DEMOCRAZY.ID - Tim pengawal dari Ketua Komisi Pemberantasan Korupsi (KPK) Komjen Pol (Purn) Firli Bahuri diduga melakukan intimidasi dua jurnalis di Banda Aceh.
Dua jurnalis Aceh yang mendapat intimidasi pengawal Firli tersebut yaitu Raja Umar dari Kompas TV dan Lala Nurmala dari Puja TV.
Peristiwa itu terjadi saat kedua jurnalis itu merekam Firli Bahuri makan durian di Warkop Sekber Jurnalis, Banda Aceh, Kamis (9/11) malam.
Diketahui kedatangan Firli Bahuri ke Aceh dalam rangka mengikuti road show bus KPK dan Road To Hakordia.
Dengan dalih kegiatan dinas itu, Firli diketahui absen dari panggilan pemeriksaan kedua sebagai saksi oleh penyidik Polda Metro Jaya dalam kasus dugaan pemerasan terhadap eks Mentan, Syahrul Yasin Limpo (SYL).
Di sela kegiatan dinas KPK tersebut, Firli juga terpantau melakukan aktivitas belajar masak nasi goreng, main bulu tangkis, merayakan ulang tahun ke-60 hingga makan durian dengan didampingi para pemilik media yang tergabung dalam JMSI.

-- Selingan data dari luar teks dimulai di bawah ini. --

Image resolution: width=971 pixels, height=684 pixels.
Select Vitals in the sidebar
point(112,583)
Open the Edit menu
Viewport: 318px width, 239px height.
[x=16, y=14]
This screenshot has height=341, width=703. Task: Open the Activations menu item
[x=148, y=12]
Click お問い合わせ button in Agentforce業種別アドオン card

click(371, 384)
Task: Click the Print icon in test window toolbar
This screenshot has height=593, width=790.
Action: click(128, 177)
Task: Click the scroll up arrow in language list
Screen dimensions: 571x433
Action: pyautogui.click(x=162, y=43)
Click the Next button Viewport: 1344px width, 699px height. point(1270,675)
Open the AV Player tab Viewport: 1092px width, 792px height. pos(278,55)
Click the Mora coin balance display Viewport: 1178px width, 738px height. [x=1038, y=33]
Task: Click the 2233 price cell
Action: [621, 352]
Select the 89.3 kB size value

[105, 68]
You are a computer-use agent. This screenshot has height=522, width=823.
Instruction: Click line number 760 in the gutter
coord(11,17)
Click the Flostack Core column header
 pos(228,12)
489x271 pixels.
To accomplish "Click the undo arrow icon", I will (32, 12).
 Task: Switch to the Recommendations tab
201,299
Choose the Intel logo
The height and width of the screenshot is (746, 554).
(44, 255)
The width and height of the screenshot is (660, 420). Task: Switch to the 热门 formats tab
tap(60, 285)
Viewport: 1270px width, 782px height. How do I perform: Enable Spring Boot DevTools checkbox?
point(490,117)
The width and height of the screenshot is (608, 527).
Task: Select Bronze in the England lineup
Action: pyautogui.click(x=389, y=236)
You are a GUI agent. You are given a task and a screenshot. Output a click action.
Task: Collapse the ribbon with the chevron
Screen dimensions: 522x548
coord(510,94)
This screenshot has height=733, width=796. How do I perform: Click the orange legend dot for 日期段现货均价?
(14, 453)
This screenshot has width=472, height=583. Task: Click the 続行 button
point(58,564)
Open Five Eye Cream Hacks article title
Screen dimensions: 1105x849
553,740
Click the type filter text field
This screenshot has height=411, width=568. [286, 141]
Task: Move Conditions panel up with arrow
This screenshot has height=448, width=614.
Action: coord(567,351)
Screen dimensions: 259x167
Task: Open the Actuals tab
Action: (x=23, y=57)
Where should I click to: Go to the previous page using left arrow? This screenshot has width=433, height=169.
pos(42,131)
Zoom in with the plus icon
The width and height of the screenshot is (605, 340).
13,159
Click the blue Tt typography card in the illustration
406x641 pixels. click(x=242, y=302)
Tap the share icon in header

Raja Umar menceritakan aksi intimidasi bermula saat dirinya ingin mewawancarai Firli terkait agenda kunjungan ke Aceh dan minta tanggapannya atas tudingan Bos KPK itu mengulur waktu dari panggilan Polda Metro.
Namun, kata Umar, saat itu Firli menolak permintaan wawancara dengan alasan sedang makan durian. Umar kemudian meminta izin agar Firli mau memberikan pernyataan setelah selesai makan durian.
Umar pun masih tetap di lokasi dan menunggu agak jauh dari meja tempat Firli makan. Tak beberapa lama, anggota kepolisian yang mengawal Firli justru mendatangi Umar dan memintanya menghapus semua foto dan video yang diambil pakai ponselnya.
Mulanya permintaan itu tak direspons Umar. Sebab, sejak awal Umar sudah menyebut dirinya adalah seorang jurnalis sambil menunjukkan kartu identitas pers.
Beberapa saat kemudian, Umar kembali didatangi polisi berpakaian preman untuk mengecek semua galeri ponsel miliknya. Umar pun dipaksa membuka ponselnya.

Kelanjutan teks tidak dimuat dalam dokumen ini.